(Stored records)
+ + + + + + +

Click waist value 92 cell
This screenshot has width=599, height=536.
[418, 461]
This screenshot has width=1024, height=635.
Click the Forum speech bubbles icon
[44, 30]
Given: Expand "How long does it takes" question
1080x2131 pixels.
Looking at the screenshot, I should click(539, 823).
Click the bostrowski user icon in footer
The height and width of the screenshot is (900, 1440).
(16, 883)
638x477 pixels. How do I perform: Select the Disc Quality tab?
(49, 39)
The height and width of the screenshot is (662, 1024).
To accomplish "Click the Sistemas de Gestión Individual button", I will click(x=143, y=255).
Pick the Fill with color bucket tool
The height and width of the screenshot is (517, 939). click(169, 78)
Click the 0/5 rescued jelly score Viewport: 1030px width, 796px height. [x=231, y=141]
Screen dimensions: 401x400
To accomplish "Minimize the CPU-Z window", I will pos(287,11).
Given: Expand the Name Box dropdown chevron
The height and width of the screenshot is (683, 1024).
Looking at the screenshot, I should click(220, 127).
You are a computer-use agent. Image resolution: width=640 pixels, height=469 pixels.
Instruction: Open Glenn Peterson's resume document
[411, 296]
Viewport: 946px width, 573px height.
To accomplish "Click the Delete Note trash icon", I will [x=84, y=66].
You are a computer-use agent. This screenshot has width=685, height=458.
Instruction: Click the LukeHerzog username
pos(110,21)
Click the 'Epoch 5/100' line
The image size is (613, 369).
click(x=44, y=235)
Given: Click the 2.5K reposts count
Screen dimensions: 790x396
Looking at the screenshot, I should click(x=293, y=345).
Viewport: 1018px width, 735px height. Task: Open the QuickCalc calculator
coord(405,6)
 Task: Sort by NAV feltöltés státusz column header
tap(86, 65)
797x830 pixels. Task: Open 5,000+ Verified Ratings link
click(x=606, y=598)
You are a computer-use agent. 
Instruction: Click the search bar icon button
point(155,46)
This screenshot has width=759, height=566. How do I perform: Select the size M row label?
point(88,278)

+ + + + + + +

■ GOAL OF THE EXERCISE
Within the data, how many lines hold the word "will"? State only that number.

■ WRITTEN RESPONSE
3